## What you should do
Filter these records by the string "computer", copying each line that holds it.

## Records for this task
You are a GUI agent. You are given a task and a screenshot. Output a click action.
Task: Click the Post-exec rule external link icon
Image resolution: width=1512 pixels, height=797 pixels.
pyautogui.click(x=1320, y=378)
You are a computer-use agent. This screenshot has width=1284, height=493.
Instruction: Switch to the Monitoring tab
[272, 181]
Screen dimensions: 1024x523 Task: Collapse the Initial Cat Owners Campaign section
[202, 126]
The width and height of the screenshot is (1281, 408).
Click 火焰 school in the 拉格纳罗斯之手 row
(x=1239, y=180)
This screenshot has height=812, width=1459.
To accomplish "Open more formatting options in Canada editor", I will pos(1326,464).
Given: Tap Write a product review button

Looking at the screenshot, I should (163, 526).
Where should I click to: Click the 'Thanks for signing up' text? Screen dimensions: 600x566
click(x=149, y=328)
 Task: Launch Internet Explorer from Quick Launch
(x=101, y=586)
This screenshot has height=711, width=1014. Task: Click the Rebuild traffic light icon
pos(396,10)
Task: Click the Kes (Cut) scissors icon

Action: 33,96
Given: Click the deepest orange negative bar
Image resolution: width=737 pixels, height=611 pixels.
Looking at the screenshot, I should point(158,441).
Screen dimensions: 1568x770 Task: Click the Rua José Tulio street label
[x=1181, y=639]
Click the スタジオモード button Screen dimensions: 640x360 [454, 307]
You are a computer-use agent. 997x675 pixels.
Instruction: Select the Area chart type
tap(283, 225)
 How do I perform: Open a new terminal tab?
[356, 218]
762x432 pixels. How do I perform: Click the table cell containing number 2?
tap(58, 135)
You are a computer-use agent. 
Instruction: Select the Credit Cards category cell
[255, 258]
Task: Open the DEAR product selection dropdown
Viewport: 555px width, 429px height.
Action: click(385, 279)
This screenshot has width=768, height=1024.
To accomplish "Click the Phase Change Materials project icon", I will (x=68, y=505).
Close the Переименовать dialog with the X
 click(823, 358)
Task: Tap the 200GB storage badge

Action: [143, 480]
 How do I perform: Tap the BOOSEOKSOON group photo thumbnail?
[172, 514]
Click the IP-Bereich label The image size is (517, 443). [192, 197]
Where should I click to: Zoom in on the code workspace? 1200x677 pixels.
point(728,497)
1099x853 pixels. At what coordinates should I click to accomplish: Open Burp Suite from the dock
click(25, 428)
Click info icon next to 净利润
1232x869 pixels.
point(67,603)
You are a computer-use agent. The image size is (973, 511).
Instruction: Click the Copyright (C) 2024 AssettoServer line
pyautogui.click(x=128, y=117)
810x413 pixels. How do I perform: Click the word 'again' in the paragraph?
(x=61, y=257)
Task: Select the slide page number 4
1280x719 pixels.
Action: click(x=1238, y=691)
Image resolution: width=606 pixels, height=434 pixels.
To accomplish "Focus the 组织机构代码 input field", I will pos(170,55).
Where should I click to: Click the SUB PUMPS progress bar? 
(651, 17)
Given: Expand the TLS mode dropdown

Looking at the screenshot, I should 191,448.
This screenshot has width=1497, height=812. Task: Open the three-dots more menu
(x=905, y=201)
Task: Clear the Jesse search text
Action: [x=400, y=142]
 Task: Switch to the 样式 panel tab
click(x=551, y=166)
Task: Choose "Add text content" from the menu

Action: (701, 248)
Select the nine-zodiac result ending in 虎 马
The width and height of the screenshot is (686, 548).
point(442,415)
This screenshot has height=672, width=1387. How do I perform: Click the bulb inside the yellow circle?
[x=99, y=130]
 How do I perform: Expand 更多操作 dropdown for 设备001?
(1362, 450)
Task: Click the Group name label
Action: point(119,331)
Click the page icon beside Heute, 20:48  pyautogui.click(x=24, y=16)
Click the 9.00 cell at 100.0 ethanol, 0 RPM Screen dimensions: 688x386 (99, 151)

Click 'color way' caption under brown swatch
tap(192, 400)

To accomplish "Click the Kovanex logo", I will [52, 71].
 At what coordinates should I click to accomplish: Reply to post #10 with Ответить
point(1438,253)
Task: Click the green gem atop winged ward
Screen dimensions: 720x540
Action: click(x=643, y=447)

## Solved problem
You are a computer-use agent. This screenshot has width=1284, height=493.
You are a computer-use agent. 997x675 pixels.
You are a computer-use agent. 
You are a computer-use agent. The image size is (973, 511).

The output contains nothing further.